══ Provided data ══

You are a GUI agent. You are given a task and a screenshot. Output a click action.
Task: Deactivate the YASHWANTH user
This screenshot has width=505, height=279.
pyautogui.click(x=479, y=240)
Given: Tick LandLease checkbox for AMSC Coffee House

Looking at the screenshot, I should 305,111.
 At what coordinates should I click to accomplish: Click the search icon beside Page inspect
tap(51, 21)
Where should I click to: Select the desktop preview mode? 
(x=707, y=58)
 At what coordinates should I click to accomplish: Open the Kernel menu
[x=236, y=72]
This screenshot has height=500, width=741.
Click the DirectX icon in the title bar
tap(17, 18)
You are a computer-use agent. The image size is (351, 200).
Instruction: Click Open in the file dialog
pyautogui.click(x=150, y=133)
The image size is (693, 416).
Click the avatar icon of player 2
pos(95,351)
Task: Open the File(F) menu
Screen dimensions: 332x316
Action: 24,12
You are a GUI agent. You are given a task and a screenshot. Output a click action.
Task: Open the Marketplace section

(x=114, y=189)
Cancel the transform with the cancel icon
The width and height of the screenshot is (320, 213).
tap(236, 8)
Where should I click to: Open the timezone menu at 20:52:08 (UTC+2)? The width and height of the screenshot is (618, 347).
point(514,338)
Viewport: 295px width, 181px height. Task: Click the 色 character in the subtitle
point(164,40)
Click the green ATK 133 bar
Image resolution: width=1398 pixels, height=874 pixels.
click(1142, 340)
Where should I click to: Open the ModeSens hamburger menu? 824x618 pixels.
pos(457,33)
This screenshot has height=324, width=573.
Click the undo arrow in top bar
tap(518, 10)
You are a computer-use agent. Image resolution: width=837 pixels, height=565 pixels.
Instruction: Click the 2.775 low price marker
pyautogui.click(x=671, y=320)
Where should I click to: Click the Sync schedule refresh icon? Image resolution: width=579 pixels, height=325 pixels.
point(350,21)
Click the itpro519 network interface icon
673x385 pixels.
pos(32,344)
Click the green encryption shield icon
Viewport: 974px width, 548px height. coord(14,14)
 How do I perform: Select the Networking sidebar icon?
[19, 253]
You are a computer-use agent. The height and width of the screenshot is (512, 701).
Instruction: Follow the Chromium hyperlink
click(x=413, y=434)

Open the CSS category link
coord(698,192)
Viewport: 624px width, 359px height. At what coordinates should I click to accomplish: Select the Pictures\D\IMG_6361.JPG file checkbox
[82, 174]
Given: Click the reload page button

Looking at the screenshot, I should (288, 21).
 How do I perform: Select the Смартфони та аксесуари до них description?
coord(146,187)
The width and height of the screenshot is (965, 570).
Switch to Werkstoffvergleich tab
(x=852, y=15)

═══

• Your task
Write the records again exactly as they stand.

• Output of the task
You are a GUI agent. You are given a task and a screenshot. Output a click action.
Task: Deactivate the YASHWANTH user
This screenshot has width=505, height=279.
pyautogui.click(x=479, y=240)
Given: Tick LandLease checkbox for AMSC Coffee House

Looking at the screenshot, I should 305,111.
 At what coordinates should I click to accomplish: Click the search icon beside Page inspect
tap(51, 21)
Where should I click to: Select the desktop preview mode? 
(x=707, y=58)
 At what coordinates should I click to accomplish: Open the Kernel menu
[x=236, y=72]
This screenshot has height=500, width=741.
Click the DirectX icon in the title bar
tap(17, 18)
You are a computer-use agent. The image size is (351, 200).
Instruction: Click Open in the file dialog
pyautogui.click(x=150, y=133)
The image size is (693, 416).
Click the avatar icon of player 2
pos(95,351)
Task: Open the File(F) menu
Screen dimensions: 332x316
Action: 24,12
You are a GUI agent. You are given a task and a screenshot. Output a click action.
Task: Open the Marketplace section

(x=114, y=189)
Cancel the transform with the cancel icon
The width and height of the screenshot is (320, 213).
tap(236, 8)
Where should I click to: Open the timezone menu at 20:52:08 (UTC+2)? The width and height of the screenshot is (618, 347).
point(514,338)
Viewport: 295px width, 181px height. Task: Click the 色 character in the subtitle
point(164,40)
Click the green ATK 133 bar
Image resolution: width=1398 pixels, height=874 pixels.
click(1142, 340)
Where should I click to: Open the ModeSens hamburger menu? 824x618 pixels.
pos(457,33)
This screenshot has height=324, width=573.
Click the undo arrow in top bar
tap(518, 10)
You are a computer-use agent. Image resolution: width=837 pixels, height=565 pixels.
Instruction: Click the 2.775 low price marker
pyautogui.click(x=671, y=320)
Where should I click to: Click the Sync schedule refresh icon? Image resolution: width=579 pixels, height=325 pixels.
point(350,21)
Click the itpro519 network interface icon
673x385 pixels.
pos(32,344)
Click the green encryption shield icon
Viewport: 974px width, 548px height. coord(14,14)
 How do I perform: Select the Networking sidebar icon?
[19, 253]
You are a computer-use agent. The height and width of the screenshot is (512, 701).
Instruction: Follow the Chromium hyperlink
click(x=413, y=434)

Open the CSS category link
coord(698,192)
Viewport: 624px width, 359px height. At what coordinates should I click to accomplish: Select the Pictures\D\IMG_6361.JPG file checkbox
[82, 174]
Given: Click the reload page button

Looking at the screenshot, I should (288, 21).
 How do I perform: Select the Смартфони та аксесуари до них description?
coord(146,187)
The width and height of the screenshot is (965, 570).
Switch to Werkstoffvergleich tab
(x=852, y=15)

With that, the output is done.